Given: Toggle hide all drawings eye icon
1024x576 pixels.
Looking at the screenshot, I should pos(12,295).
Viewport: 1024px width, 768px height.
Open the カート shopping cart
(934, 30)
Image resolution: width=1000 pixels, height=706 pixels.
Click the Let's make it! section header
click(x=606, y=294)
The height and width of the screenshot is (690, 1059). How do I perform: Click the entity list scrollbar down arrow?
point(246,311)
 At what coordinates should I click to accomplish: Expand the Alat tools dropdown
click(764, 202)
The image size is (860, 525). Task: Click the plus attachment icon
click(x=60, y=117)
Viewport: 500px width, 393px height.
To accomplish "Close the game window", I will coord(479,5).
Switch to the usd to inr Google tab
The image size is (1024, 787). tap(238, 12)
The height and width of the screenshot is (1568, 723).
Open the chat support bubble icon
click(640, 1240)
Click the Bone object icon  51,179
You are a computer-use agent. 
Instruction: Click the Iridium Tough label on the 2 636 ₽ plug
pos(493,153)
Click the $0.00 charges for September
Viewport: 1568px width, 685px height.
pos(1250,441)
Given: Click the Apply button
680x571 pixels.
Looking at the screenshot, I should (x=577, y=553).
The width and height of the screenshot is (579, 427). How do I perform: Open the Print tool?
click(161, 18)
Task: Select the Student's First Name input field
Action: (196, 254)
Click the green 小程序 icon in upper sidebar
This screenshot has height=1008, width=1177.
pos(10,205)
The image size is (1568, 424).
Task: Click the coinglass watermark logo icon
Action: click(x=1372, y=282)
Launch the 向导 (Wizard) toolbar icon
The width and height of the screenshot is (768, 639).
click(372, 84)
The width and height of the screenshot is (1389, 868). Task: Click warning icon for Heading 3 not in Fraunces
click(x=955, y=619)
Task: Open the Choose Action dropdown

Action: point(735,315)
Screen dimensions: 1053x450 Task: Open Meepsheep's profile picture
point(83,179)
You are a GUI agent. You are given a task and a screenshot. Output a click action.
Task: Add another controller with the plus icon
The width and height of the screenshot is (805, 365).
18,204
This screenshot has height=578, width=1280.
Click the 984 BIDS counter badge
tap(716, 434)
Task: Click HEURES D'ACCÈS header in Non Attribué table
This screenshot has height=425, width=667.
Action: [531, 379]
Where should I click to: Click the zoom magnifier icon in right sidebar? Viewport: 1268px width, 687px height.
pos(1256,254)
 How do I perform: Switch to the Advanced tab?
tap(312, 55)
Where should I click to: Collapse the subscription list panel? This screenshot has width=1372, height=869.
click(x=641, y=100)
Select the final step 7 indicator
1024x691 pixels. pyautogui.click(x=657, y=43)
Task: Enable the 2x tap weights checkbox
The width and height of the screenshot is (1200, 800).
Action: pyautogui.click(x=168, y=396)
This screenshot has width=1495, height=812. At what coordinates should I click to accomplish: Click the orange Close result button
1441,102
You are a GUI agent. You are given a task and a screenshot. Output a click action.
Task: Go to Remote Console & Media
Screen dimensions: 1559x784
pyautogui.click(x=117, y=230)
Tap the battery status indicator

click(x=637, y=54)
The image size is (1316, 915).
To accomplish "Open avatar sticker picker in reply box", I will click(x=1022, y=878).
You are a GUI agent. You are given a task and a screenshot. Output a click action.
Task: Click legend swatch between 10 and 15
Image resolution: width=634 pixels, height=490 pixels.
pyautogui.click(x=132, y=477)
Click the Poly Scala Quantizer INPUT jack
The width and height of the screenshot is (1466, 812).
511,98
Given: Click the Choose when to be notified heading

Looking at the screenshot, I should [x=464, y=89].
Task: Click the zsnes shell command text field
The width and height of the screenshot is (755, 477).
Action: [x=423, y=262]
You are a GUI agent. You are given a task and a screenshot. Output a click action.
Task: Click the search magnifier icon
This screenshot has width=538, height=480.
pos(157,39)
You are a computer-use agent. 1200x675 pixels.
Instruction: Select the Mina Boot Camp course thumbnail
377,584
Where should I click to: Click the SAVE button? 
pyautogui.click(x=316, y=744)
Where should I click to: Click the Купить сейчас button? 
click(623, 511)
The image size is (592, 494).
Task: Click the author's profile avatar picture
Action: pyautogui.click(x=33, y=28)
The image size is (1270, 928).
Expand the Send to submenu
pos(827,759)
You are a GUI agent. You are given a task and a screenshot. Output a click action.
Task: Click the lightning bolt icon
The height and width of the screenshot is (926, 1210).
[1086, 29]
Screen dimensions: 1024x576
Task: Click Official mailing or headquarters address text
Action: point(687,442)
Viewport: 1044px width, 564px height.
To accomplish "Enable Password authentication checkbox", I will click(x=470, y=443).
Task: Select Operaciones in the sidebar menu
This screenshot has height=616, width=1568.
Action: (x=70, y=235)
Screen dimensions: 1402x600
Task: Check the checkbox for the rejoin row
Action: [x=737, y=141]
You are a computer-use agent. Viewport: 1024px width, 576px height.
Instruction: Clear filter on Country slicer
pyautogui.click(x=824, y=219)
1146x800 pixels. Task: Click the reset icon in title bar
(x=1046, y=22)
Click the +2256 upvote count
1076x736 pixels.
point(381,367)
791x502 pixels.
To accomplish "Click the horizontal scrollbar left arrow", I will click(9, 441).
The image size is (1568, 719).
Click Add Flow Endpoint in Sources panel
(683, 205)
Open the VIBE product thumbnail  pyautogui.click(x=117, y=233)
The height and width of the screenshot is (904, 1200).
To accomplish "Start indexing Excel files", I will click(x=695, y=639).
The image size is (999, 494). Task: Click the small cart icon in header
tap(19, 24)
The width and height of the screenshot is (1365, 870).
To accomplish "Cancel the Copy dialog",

********

Check each line above for the string "will" and copy the ones that have it.

To accomplish "Close the game window", I will coord(479,5).
To accomplish "Open avatar sticker picker in reply box", I will click(x=1022, y=878).
To accomplish "Enable Password authentication checkbox", I will click(x=470, y=443).
To accomplish "Click the horizontal scrollbar left arrow", I will click(9, 441).
To accomplish "Start indexing Excel files", I will click(x=695, y=639).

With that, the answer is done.